Taking each line of the records in turn, count those containing "will" and report only the number.

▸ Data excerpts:
+-------+

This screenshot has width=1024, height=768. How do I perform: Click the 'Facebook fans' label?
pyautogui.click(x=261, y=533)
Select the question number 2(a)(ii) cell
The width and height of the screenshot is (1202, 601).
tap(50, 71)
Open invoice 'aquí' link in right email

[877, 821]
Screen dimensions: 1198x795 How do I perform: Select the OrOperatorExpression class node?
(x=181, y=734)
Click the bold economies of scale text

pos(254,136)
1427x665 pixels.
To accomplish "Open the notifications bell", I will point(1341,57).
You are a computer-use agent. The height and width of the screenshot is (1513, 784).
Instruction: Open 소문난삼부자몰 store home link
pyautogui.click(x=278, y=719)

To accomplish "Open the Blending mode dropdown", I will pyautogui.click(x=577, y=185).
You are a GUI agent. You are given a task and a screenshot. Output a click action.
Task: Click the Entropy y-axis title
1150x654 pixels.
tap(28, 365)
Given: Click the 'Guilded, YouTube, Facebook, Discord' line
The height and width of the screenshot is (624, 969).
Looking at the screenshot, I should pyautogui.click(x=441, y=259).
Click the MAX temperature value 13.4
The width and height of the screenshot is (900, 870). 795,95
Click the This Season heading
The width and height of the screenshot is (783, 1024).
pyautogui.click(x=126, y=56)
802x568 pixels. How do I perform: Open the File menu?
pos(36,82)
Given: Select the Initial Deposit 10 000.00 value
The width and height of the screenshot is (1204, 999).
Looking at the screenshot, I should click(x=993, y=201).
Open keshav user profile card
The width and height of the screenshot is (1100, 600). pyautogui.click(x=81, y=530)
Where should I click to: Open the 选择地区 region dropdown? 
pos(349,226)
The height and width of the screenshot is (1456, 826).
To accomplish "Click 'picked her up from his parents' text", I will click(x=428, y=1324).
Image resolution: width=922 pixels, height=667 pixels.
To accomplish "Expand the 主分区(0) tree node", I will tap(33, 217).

+-------+

▸ Output of the task: 4